DESCRIPTION OF THE TASK => Write out the records again exactly. Nothing should be dropped.

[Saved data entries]
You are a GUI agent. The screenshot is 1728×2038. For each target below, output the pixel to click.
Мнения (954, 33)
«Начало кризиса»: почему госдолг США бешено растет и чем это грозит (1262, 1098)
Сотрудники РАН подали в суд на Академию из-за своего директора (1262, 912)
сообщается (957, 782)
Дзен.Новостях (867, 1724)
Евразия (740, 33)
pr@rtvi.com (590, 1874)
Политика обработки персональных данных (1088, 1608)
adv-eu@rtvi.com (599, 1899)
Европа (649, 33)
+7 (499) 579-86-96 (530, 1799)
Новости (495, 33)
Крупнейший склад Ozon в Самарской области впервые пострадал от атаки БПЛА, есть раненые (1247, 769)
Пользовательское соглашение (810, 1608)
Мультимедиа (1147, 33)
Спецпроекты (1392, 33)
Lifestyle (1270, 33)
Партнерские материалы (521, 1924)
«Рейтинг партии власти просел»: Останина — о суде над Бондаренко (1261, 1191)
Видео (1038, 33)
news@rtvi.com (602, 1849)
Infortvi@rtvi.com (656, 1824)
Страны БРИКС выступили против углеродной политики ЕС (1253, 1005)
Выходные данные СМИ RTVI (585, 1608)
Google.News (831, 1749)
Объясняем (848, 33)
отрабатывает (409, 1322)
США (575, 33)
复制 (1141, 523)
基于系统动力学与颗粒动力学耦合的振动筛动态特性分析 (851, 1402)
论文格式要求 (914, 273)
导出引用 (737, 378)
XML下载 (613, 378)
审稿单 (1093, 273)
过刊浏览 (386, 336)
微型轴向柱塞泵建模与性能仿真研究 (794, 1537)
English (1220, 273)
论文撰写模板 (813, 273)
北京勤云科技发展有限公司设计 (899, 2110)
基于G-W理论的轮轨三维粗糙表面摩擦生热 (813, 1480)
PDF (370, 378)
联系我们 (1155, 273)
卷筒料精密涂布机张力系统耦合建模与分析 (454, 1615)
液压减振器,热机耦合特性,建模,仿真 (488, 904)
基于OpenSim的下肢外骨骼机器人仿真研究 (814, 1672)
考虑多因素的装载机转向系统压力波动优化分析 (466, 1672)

ANSWER TO THIS TASK =>
You are a GUI agent. The screenshot is 1728×2038. For each target below, output the pixel to click.
Мнения (954, 33)
«Начало кризиса»: почему госдолг США бешено растет и чем это грозит (1262, 1098)
Сотрудники РАН подали в суд на Академию из-за своего директора (1262, 912)
сообщается (957, 782)
Дзен.Новостях (867, 1724)
Евразия (740, 33)
pr@rtvi.com (590, 1874)
Политика обработки персональных данных (1088, 1608)
adv-eu@rtvi.com (599, 1899)
Европа (649, 33)
+7 (499) 579-86-96 (530, 1799)
Новости (495, 33)
Крупнейший склад Ozon в Самарской области впервые пострадал от атаки БПЛА, есть раненые (1247, 769)
Пользовательское соглашение (810, 1608)
Мультимедиа (1147, 33)
Спецпроекты (1392, 33)
Lifestyle (1270, 33)
Партнерские материалы (521, 1924)
«Рейтинг партии власти просел»: Останина — о суде над Бондаренко (1261, 1191)
Видео (1038, 33)
news@rtvi.com (602, 1849)
Infortvi@rtvi.com (656, 1824)
Страны БРИКС выступили против углеродной политики ЕС (1253, 1005)
Выходные данные СМИ RTVI (585, 1608)
Google.News (831, 1749)
Объясняем (848, 33)
отрабатывает (409, 1322)
США (575, 33)
复制 (1141, 523)
基于系统动力学与颗粒动力学耦合的振动筛动态特性分析 (851, 1402)
论文格式要求 (914, 273)
导出引用 (737, 378)
XML下载 (613, 378)
审稿单 (1093, 273)
过刊浏览 (386, 336)
微型轴向柱塞泵建模与性能仿真研究 (794, 1537)
English (1220, 273)
论文撰写模板 (813, 273)
北京勤云科技发展有限公司设计 (899, 2110)
基于G-W理论的轮轨三维粗糙表面摩擦生热 (813, 1480)
PDF (370, 378)
联系我们 (1155, 273)
卷筒料精密涂布机张力系统耦合建模与分析 (454, 1615)
液压减振器,热机耦合特性,建模,仿真 (488, 904)
基于OpenSim的下肢外骨骼机器人仿真研究 (814, 1672)
考虑多因素的装载机转向系统压力波动优化分析 (466, 1672)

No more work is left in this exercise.